=== DATA PROVIDED ===
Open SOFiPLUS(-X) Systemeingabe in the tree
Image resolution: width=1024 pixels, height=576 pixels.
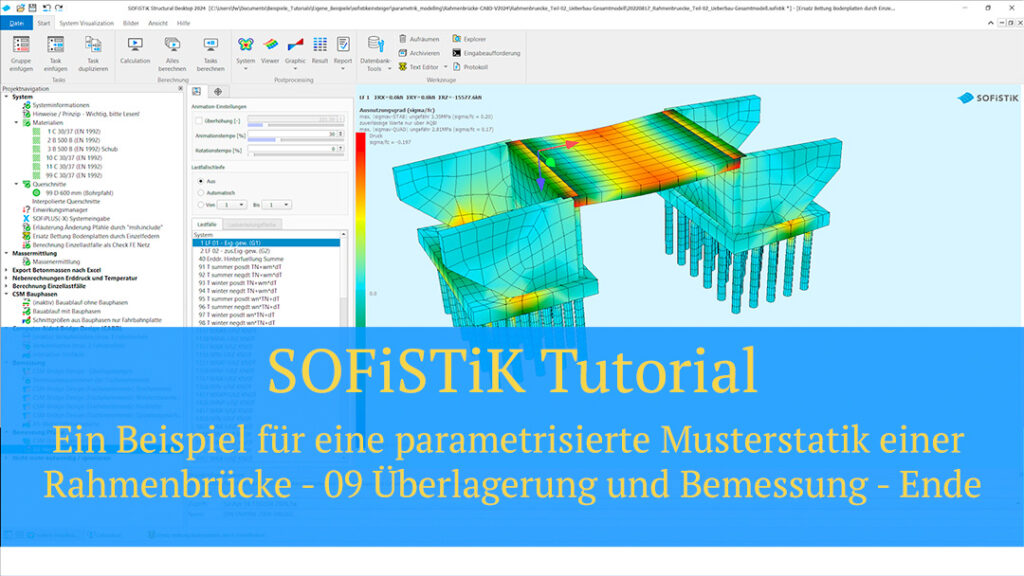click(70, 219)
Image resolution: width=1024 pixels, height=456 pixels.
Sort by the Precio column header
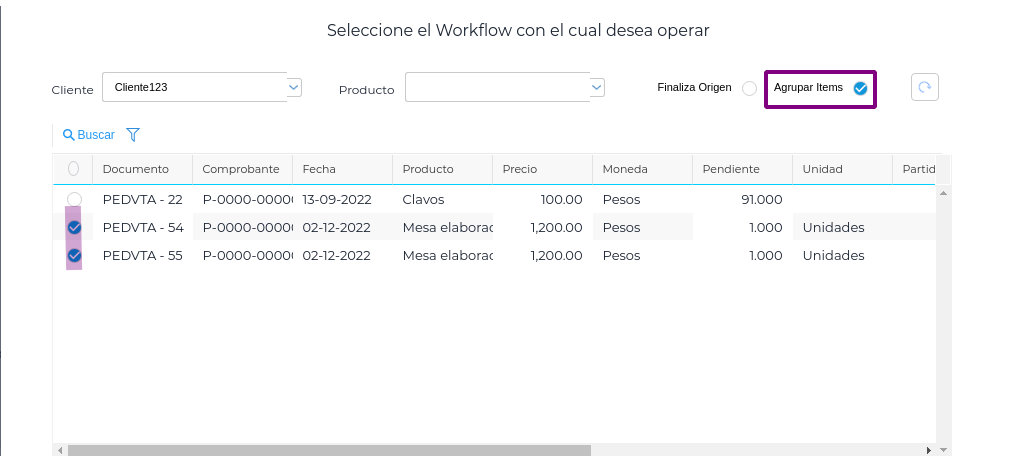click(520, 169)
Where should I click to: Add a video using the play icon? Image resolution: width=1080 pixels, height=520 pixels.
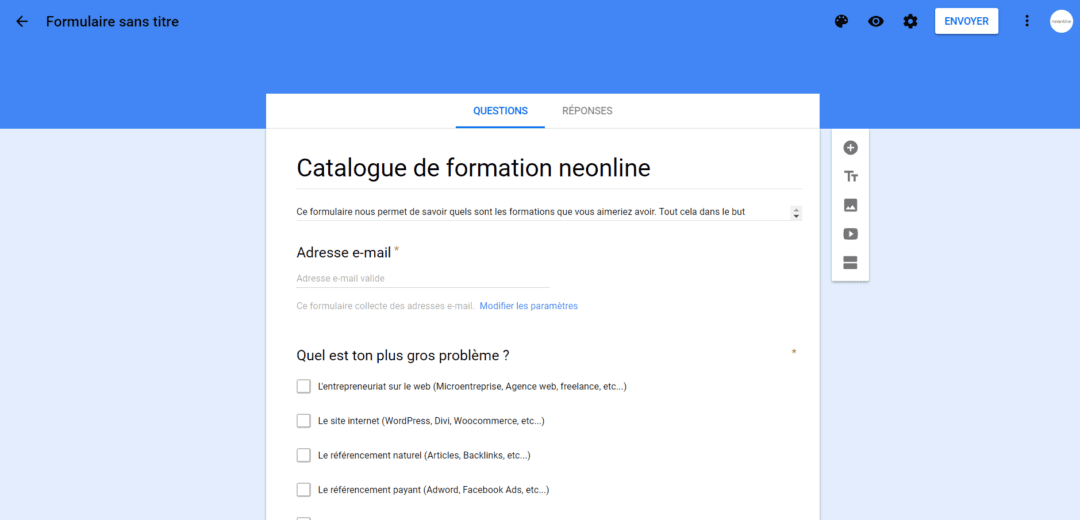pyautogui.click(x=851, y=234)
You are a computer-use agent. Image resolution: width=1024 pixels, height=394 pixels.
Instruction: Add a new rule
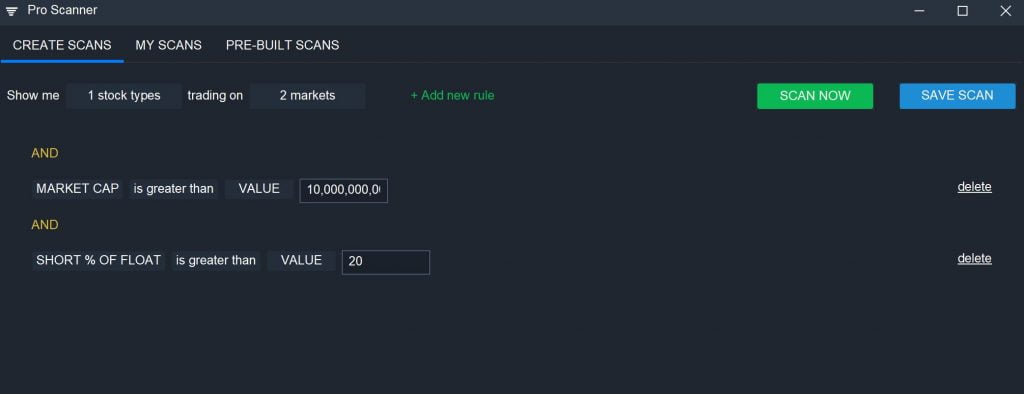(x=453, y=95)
===
## WHAT IS BEING ASKED
Without any pictures, retype the records above exactly.

## RESPONSE BELOW
Open SOFiPLUS(-X) Systemeingabe in the tree
Image resolution: width=1024 pixels, height=576 pixels.
click(70, 219)
Image resolution: width=1024 pixels, height=456 pixels.
Sort by the Precio column header
click(520, 169)
Where should I click to: Add a video using the play icon? Image resolution: width=1080 pixels, height=520 pixels.
pyautogui.click(x=851, y=234)
You are a computer-use agent. Image resolution: width=1024 pixels, height=394 pixels.
Instruction: Add a new rule
(x=453, y=95)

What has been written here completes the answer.